TASK OBJECTIVE:
Render the data below as a numbered list, omitting blank lines and numbering each remaining line in order through the end.

— START RECORDED DATA —

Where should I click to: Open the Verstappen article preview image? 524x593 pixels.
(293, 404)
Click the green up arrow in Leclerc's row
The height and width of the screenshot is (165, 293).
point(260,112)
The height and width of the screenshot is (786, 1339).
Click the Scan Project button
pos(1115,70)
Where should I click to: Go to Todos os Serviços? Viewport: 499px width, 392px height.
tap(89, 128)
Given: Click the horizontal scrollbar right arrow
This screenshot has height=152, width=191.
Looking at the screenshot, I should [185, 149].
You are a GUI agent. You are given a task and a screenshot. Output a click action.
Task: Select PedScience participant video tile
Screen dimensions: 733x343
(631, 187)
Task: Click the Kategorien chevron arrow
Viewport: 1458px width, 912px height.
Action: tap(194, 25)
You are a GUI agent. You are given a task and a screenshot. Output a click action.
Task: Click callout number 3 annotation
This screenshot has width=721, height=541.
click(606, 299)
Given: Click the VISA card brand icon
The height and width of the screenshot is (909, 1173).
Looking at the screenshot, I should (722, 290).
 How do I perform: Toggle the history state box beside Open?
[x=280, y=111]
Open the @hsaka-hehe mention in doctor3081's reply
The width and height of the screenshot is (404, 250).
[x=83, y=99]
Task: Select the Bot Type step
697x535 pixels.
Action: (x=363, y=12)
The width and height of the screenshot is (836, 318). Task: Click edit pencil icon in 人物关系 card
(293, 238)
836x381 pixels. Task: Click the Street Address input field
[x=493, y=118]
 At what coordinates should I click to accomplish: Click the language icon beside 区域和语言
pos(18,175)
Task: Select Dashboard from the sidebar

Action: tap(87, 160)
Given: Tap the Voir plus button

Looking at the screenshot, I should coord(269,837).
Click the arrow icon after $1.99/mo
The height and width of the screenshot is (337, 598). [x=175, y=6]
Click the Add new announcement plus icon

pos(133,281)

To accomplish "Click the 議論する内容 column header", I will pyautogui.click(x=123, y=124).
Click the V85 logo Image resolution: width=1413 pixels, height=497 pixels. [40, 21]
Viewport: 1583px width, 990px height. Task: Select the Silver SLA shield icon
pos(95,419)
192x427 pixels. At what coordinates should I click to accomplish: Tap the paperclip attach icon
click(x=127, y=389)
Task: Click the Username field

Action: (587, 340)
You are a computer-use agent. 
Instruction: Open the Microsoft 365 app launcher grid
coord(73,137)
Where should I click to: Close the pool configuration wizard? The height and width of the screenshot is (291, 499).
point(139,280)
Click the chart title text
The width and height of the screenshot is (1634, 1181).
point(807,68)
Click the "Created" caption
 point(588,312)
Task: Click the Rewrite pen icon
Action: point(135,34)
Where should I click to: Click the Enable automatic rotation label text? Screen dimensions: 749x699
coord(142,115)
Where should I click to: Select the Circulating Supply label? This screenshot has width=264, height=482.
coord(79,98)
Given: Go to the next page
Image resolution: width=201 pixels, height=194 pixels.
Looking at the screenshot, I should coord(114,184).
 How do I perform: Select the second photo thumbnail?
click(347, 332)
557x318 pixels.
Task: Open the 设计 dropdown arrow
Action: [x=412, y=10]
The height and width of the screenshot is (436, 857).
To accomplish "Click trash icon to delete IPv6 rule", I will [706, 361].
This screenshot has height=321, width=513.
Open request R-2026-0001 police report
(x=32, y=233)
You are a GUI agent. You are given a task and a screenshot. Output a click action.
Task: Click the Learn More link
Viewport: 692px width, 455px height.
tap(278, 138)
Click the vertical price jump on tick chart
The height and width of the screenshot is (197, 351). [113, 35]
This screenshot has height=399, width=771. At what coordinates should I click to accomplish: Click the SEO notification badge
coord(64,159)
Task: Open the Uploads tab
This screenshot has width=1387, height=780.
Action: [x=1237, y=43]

— END RECORDED DATA —

SOLUTION:
1. Where should I click to: Open the Verstappen article preview image? 524x593 pixels.
2. (293, 404)
3. Click the green up arrow in Leclerc's row
4. The height and width of the screenshot is (165, 293).
5. point(260,112)
6. The height and width of the screenshot is (786, 1339).
7. Click the Scan Project button
8. pos(1115,70)
9. Where should I click to: Go to Todos os Serviços? Viewport: 499px width, 392px height.
10. tap(89, 128)
11. Given: Click the horizontal scrollbar right arrow
12. This screenshot has height=152, width=191.
13. Looking at the screenshot, I should [185, 149].
14. You are a GUI agent. You are given a task and a screenshot. Output a click action.
15. Task: Select PedScience participant video tile
16. Screen dimensions: 733x343
17. (631, 187)
18. Task: Click the Kategorien chevron arrow
19. Viewport: 1458px width, 912px height.
20. Action: tap(194, 25)
21. You are a GUI agent. You are given a task and a screenshot. Output a click action.
22. Task: Click callout number 3 annotation
23. This screenshot has width=721, height=541.
24. click(606, 299)
25. Given: Click the VISA card brand icon
26. The height and width of the screenshot is (909, 1173).
27. Looking at the screenshot, I should (722, 290).
28.  How do I perform: Toggle the history state box beside Open?
29. [x=280, y=111]
30. Open the @hsaka-hehe mention in doctor3081's reply
31. The width and height of the screenshot is (404, 250).
32. [x=83, y=99]
33. Task: Select the Bot Type step
34. 697x535 pixels.
35. Action: (x=363, y=12)
36. The width and height of the screenshot is (836, 318). Task: Click edit pencil icon in 人物关系 card
37. (293, 238)
38. 836x381 pixels. Task: Click the Street Address input field
39. [x=493, y=118]
40.  At what coordinates should I click to accomplish: Click the language icon beside 区域和语言
41. pos(18,175)
42. Task: Select Dashboard from the sidebar
43. Action: tap(87, 160)
44. Given: Tap the Voir plus button
45. Looking at the screenshot, I should coord(269,837).
46. Click the arrow icon after $1.99/mo
47. The height and width of the screenshot is (337, 598). [x=175, y=6]
48. Click the Add new announcement plus icon
49. pos(133,281)
50. To accomplish "Click the 議論する内容 column header", I will pyautogui.click(x=123, y=124).
51. Click the V85 logo Image resolution: width=1413 pixels, height=497 pixels. [40, 21]
52. Viewport: 1583px width, 990px height. Task: Select the Silver SLA shield icon
53. pos(95,419)
54. 192x427 pixels. At what coordinates should I click to accomplish: Tap the paperclip attach icon
55. click(x=127, y=389)
56. Task: Click the Username field
57. Action: (587, 340)
58. You are a computer-use agent. 
59. Instruction: Open the Microsoft 365 app launcher grid
60. coord(73,137)
61. Where should I click to: Close the pool configuration wizard? The height and width of the screenshot is (291, 499).
62. point(139,280)
63. Click the chart title text
64. The width and height of the screenshot is (1634, 1181).
65. point(807,68)
66. Click the "Created" caption
67.  point(588,312)
68. Task: Click the Rewrite pen icon
69. Action: point(135,34)
70. Where should I click to: Click the Enable automatic rotation label text? Screen dimensions: 749x699
71. coord(142,115)
72. Where should I click to: Select the Circulating Supply label? This screenshot has width=264, height=482.
73. coord(79,98)
74. Given: Go to the next page
75. Image resolution: width=201 pixels, height=194 pixels.
76. Looking at the screenshot, I should coord(114,184).
77.  How do I perform: Select the second photo thumbnail?
78. click(347, 332)
79. 557x318 pixels.
80. Task: Open the 设计 dropdown arrow
81. Action: [x=412, y=10]
82. The height and width of the screenshot is (436, 857).
83. To accomplish "Click trash icon to delete IPv6 rule", I will [706, 361].
84. This screenshot has height=321, width=513.
85. Open request R-2026-0001 police report
86. (x=32, y=233)
87. You are a GUI agent. You are given a task and a screenshot. Output a click action.
88. Task: Click the Learn More link
89. Viewport: 692px width, 455px height.
90. tap(278, 138)
91. Click the vertical price jump on tick chart
92. The height and width of the screenshot is (197, 351). [113, 35]
93. This screenshot has height=399, width=771. At what coordinates should I click to accomplish: Click the SEO notification badge
94. coord(64,159)
95. Task: Open the Uploads tab
96. This screenshot has width=1387, height=780.
97. Action: [x=1237, y=43]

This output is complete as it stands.